[Data for locating words and elements]
* START *

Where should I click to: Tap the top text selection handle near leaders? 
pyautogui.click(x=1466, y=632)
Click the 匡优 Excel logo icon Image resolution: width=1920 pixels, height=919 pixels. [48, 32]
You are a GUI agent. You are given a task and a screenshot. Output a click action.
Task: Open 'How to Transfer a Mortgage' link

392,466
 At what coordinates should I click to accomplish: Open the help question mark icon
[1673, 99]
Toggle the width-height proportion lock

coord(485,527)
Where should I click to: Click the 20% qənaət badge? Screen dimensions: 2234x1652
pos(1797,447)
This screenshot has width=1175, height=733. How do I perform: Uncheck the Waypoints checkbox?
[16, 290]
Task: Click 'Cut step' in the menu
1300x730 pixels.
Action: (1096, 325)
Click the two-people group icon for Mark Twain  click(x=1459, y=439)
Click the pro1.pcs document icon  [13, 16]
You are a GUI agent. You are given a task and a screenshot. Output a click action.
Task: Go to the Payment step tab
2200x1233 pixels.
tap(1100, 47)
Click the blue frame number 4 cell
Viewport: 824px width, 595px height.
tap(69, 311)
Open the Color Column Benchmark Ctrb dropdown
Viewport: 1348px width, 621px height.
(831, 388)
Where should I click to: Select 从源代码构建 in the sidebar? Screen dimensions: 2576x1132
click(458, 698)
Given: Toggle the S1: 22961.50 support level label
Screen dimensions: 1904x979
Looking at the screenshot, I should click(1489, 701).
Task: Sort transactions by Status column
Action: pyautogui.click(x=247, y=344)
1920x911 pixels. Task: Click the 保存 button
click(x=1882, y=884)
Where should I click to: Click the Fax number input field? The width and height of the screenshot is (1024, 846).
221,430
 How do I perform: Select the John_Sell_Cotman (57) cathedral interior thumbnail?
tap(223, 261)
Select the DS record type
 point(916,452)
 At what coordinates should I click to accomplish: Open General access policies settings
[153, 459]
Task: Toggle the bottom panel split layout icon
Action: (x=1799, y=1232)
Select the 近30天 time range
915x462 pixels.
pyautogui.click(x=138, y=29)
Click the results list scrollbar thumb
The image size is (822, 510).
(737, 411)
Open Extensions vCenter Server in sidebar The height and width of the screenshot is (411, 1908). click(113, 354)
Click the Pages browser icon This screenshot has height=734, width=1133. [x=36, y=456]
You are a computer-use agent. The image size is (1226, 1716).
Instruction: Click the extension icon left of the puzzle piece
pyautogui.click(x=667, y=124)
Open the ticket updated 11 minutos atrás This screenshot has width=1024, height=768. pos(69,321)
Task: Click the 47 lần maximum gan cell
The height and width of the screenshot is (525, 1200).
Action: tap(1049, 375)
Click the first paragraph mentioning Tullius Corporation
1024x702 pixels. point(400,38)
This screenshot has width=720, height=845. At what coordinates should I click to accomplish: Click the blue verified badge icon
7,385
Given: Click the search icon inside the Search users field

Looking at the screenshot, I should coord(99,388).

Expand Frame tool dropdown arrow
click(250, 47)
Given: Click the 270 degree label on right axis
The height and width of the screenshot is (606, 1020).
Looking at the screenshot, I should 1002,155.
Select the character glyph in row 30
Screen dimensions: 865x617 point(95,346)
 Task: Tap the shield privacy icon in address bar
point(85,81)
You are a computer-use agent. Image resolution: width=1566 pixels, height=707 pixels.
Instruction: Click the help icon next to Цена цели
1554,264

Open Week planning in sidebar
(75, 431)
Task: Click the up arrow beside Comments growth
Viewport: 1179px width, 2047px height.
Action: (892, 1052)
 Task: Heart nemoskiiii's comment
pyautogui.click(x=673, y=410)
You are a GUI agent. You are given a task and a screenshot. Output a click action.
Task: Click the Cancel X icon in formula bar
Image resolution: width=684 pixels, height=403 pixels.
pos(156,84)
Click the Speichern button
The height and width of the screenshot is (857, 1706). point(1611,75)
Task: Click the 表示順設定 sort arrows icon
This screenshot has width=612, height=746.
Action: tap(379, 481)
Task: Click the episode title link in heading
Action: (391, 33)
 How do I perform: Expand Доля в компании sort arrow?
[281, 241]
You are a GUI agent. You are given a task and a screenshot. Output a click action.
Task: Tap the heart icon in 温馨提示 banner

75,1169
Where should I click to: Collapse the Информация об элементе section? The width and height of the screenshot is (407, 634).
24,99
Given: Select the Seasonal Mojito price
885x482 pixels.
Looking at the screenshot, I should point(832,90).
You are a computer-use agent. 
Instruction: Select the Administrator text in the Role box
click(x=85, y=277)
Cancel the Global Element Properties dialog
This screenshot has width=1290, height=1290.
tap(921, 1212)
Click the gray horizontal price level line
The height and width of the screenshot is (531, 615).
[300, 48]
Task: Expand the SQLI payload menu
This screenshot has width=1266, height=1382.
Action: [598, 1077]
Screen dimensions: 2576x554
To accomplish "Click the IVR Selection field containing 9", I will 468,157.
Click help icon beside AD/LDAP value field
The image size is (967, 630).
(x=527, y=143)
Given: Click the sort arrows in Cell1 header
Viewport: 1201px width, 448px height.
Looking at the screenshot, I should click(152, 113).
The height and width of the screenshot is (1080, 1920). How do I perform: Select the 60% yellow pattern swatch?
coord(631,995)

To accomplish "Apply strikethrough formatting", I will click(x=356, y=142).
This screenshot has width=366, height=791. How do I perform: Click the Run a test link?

* END *

§ **Required work**
Reproduce every entry above word for word, keeping each line unchanged.

§ **Response**
Where should I click to: Tap the top text selection handle near leaders? 
pyautogui.click(x=1466, y=632)
Click the 匡优 Excel logo icon Image resolution: width=1920 pixels, height=919 pixels. [48, 32]
You are a GUI agent. You are given a task and a screenshot. Output a click action.
Task: Open 'How to Transfer a Mortgage' link

392,466
 At what coordinates should I click to accomplish: Open the help question mark icon
[1673, 99]
Toggle the width-height proportion lock

coord(485,527)
Where should I click to: Click the 20% qənaət badge? Screen dimensions: 2234x1652
pos(1797,447)
This screenshot has width=1175, height=733. How do I perform: Uncheck the Waypoints checkbox?
[16, 290]
Task: Click 'Cut step' in the menu
1300x730 pixels.
Action: (1096, 325)
Click the two-people group icon for Mark Twain  click(x=1459, y=439)
Click the pro1.pcs document icon  [13, 16]
You are a GUI agent. You are given a task and a screenshot. Output a click action.
Task: Go to the Payment step tab
2200x1233 pixels.
tap(1100, 47)
Click the blue frame number 4 cell
Viewport: 824px width, 595px height.
tap(69, 311)
Open the Color Column Benchmark Ctrb dropdown
Viewport: 1348px width, 621px height.
(831, 388)
Where should I click to: Select 从源代码构建 in the sidebar? Screen dimensions: 2576x1132
click(458, 698)
Given: Toggle the S1: 22961.50 support level label
Screen dimensions: 1904x979
Looking at the screenshot, I should click(1489, 701).
Task: Sort transactions by Status column
Action: pyautogui.click(x=247, y=344)
1920x911 pixels. Task: Click the 保存 button
click(x=1882, y=884)
Where should I click to: Click the Fax number input field? The width and height of the screenshot is (1024, 846).
221,430
 How do I perform: Select the John_Sell_Cotman (57) cathedral interior thumbnail?
tap(223, 261)
Select the DS record type
 point(916,452)
 At what coordinates should I click to accomplish: Open General access policies settings
[153, 459]
Task: Toggle the bottom panel split layout icon
Action: (x=1799, y=1232)
Select the 近30天 time range
915x462 pixels.
pyautogui.click(x=138, y=29)
Click the results list scrollbar thumb
The image size is (822, 510).
(737, 411)
Open Extensions vCenter Server in sidebar The height and width of the screenshot is (411, 1908). click(113, 354)
Click the Pages browser icon This screenshot has height=734, width=1133. [x=36, y=456]
You are a computer-use agent. The image size is (1226, 1716).
Instruction: Click the extension icon left of the puzzle piece
pyautogui.click(x=667, y=124)
Open the ticket updated 11 minutos atrás This screenshot has width=1024, height=768. pos(69,321)
Task: Click the 47 lần maximum gan cell
The height and width of the screenshot is (525, 1200).
Action: tap(1049, 375)
Click the first paragraph mentioning Tullius Corporation
1024x702 pixels. point(400,38)
This screenshot has width=720, height=845. At what coordinates should I click to accomplish: Click the blue verified badge icon
7,385
Given: Click the search icon inside the Search users field

Looking at the screenshot, I should coord(99,388).

Expand Frame tool dropdown arrow
click(250, 47)
Given: Click the 270 degree label on right axis
The height and width of the screenshot is (606, 1020).
Looking at the screenshot, I should 1002,155.
Select the character glyph in row 30
Screen dimensions: 865x617 point(95,346)
 Task: Tap the shield privacy icon in address bar
point(85,81)
You are a computer-use agent. Image resolution: width=1566 pixels, height=707 pixels.
Instruction: Click the help icon next to Цена цели
1554,264

Open Week planning in sidebar
(75, 431)
Task: Click the up arrow beside Comments growth
Viewport: 1179px width, 2047px height.
Action: (892, 1052)
 Task: Heart nemoskiiii's comment
pyautogui.click(x=673, y=410)
You are a GUI agent. You are given a task and a screenshot. Output a click action.
Task: Click the Cancel X icon in formula bar
Image resolution: width=684 pixels, height=403 pixels.
pos(156,84)
Click the Speichern button
The height and width of the screenshot is (857, 1706). point(1611,75)
Task: Click the 表示順設定 sort arrows icon
This screenshot has width=612, height=746.
Action: tap(379, 481)
Task: Click the episode title link in heading
Action: (391, 33)
 How do I perform: Expand Доля в компании sort arrow?
[281, 241]
You are a GUI agent. You are given a task and a screenshot. Output a click action.
Task: Tap the heart icon in 温馨提示 banner

75,1169
Where should I click to: Collapse the Информация об элементе section? The width and height of the screenshot is (407, 634).
24,99
Given: Select the Seasonal Mojito price
885x482 pixels.
Looking at the screenshot, I should point(832,90).
You are a computer-use agent. 
Instruction: Select the Administrator text in the Role box
click(x=85, y=277)
Cancel the Global Element Properties dialog
This screenshot has width=1290, height=1290.
tap(921, 1212)
Click the gray horizontal price level line
The height and width of the screenshot is (531, 615).
[300, 48]
Task: Expand the SQLI payload menu
This screenshot has width=1266, height=1382.
Action: [598, 1077]
Screen dimensions: 2576x554
To accomplish "Click the IVR Selection field containing 9", I will 468,157.
Click help icon beside AD/LDAP value field
The image size is (967, 630).
(x=527, y=143)
Given: Click the sort arrows in Cell1 header
Viewport: 1201px width, 448px height.
Looking at the screenshot, I should click(152, 113).
The height and width of the screenshot is (1080, 1920). How do I perform: Select the 60% yellow pattern swatch?
coord(631,995)

To accomplish "Apply strikethrough formatting", I will click(x=356, y=142).
This screenshot has width=366, height=791. How do I perform: Click the Run a test link?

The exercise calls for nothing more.